Grael died of AIDS in 1985. The Streets of New York remains available for production. When Dunn directed it at Marymount Manhattan College a few years back, the show seemed just as strong as it did to me when I was taken to see it by my father on a cold day in 1963.
It should also be noted that Chodosh and Grael failed to corner the market on musical versions of Boucicault's Streets of New York. In terms of off-Broadway, they didn't even get there first. About two years earlier January 22, 1962, at the Jan Hus House, another musical based on the same play had been mounted off-Broadway, entitled The Banker's Daughter.
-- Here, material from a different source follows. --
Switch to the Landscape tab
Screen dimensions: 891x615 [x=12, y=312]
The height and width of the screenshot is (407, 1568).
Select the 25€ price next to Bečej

Taubman claimed that it featured "one of the most ambitious and flowingly melodic scores of the season," but also felt that "the production has not made up its mind whether to be deadpan or a lightfingered spoof...the book becomes tedious." With a cast including Helena Scott London Most Happy Fella, Jones Beach Song of Norway and David Daniels Plain and Fancy, The Banker's Daughter closed after sixty-eight performances, unrecorded.
In the late '70s, there was a London staging of the play with incidental songs. But in 2001, Charlotte Moore fashioned yet another musical version of The Streets of New York, this one for her Irish Repertory Theatre. It was well received, but I chose not to attend, suspecting I would have missed the Chodosh-Grael Streets score too much.